Abstract

Inactivation of the Kv1.1 gene, which codes for a member of theShaker-like potassium channels by an antisense oligodeoxyribonucleotide (aODN), was carried out in mice. The effect of this inactivation on analgesia induced by morphine (5–9 mg kg⁻¹ s.c.) and baclofen (2–5 mg kg⁻¹ s.c.) was investigated in the mouse hot-plate test.
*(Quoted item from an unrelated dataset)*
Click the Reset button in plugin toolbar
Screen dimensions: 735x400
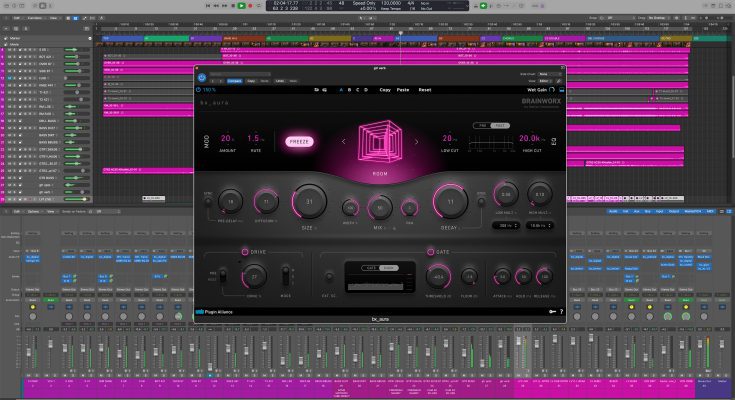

Mice received a single intracerebroventricular injection of mKv1.1 aODN (0.5, 1.0, 2.0 or 3.0 nmol per injection), degenerated ODN or vehicle on days 1, 4 and 7. A dose-dependent inhibition of morphine and baclofen antinociception was observed 72 h after the last intracerebroventricular aODN injection, whereas degenerated ODN and vehicle, used as controls, did not affect morphine- and baclofen-induced antinociception. Sensitivity to both analgesic drugs returned to the normal range 7 days after the end of the aODN treatment, which indicated the absence of any irreversible damage or toxicity caused by aODN. Quantitative reverse transcription-polymerase chain reaction analysis demonstrated that a decrease in mKv1.1 mRNA levels occurred only in the aODN-treated group, being absent in all control groups. Furthermore, neither aODN, degenerated ODN nor vehicle produced any behavioral impairment of mice. These results indicate that the mKv1.1 potassium channel, whose gene expression we specifically modulated by means of the antisense ODN strategy, plays an important role in central analgesia induced by morphine and baclofen.